Converter: Enhancing Interoperability in Research Data Management
Sefika Efeoglu, Zongxiong Chen, Sonja Schimmler, Bianca Wentzel
TL;DR
The paper addresses interoperability challenges in Research Data Management caused by heterogeneous metadata formats across Berlin University Alliance repositories and their publication vocabularies. It introduces Converter, a schema-matching and transformation pipeline that maps harvested metadata to the DCAT vocabulary (DCAT-AP 2019) and serves as a bridge to the Piveau harvester, enabling DCAT-consistent ingestion.
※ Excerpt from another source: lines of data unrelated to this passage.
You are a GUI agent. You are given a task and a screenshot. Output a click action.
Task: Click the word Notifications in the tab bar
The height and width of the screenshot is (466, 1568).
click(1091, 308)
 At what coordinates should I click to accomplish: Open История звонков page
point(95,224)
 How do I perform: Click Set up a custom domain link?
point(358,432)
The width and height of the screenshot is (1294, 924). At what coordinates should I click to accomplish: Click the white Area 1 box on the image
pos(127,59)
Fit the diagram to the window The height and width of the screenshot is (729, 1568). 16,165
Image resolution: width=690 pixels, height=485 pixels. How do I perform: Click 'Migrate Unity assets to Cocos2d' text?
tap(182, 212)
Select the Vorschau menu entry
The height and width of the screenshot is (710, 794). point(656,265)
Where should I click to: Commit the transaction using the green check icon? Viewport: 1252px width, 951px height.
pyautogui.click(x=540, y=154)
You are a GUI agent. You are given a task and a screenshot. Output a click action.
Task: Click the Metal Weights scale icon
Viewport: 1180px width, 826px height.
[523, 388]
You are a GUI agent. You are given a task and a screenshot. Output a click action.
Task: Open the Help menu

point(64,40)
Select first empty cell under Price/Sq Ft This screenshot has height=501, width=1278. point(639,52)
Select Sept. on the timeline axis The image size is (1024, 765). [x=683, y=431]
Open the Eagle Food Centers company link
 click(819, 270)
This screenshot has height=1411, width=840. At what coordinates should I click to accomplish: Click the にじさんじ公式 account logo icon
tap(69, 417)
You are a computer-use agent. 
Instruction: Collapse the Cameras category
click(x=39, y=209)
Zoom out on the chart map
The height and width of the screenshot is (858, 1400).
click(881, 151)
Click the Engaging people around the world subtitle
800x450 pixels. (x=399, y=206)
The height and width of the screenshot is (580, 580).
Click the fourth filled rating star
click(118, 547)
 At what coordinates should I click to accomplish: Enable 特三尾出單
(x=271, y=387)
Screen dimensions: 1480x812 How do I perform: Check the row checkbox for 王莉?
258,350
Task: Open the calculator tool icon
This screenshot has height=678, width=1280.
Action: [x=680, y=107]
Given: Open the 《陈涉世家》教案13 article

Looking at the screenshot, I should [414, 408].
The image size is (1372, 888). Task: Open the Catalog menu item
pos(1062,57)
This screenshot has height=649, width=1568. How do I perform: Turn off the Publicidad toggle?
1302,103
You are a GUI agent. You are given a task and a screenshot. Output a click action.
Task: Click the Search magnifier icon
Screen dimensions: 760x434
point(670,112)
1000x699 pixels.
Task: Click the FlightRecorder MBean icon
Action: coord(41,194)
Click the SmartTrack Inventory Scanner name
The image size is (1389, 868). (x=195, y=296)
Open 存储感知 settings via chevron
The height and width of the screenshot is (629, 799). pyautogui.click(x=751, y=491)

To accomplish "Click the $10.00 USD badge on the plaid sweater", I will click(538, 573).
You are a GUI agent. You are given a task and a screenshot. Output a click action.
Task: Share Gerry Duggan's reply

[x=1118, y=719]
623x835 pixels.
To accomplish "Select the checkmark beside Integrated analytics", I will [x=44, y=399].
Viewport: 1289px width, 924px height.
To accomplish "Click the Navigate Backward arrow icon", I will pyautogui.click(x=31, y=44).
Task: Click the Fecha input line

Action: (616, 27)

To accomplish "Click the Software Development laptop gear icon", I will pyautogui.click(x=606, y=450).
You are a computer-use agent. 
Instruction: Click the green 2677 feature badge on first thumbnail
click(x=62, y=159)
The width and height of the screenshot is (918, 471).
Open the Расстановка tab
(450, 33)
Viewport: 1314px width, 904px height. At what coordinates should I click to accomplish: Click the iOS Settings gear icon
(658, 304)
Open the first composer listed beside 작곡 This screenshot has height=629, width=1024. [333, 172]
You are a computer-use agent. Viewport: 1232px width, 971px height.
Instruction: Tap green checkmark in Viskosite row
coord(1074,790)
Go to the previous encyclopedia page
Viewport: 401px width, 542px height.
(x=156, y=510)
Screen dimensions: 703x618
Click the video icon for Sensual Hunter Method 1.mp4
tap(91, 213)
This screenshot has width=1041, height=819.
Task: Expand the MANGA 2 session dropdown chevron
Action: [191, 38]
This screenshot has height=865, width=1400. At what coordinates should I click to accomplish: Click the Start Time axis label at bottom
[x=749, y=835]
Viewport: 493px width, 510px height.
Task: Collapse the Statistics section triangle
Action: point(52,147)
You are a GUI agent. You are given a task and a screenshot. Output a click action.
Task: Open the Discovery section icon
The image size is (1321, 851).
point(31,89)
The authors present a pluggable converter service with importers, transformers, and exporters that reduces the need for extensive Piveau adaptations and can be extended to additional data sources within the NFDI initiative, such as NFDI4Cat and NFDI4DataScience. The work improves data accessibility and interoperability by harmonizing heterogeneous resources into a unified DCAT-based framework, supporting FAIR data management and streamlined collaboration across institutions.
Abstract
Research Data Management (RDM) is essential in handling and organizing data in the research field. The Berlin Open Science Platform (BOP) serves as a case study that exemplifies the significance of standardization within the Berlin University Alliance (BUA), employing different vocabularies when publishing their data, resulting in data heterogeneity. The meta portals of the NFDI4Cat and the NFDI4DataScience project serve as additional case studies in the context of the NFDI initiative. To establish consistency among the harvested repositories in the respective systems, this study focuses on developing a novel component, namely the \textit{converter}, that breaks barriers between data collection and various schemas. With the minor modification of the existing Piveau framework, the development of the converter, contributes to enhanced data accessibility, streamlined collaboration, and improved interoperability within the research community.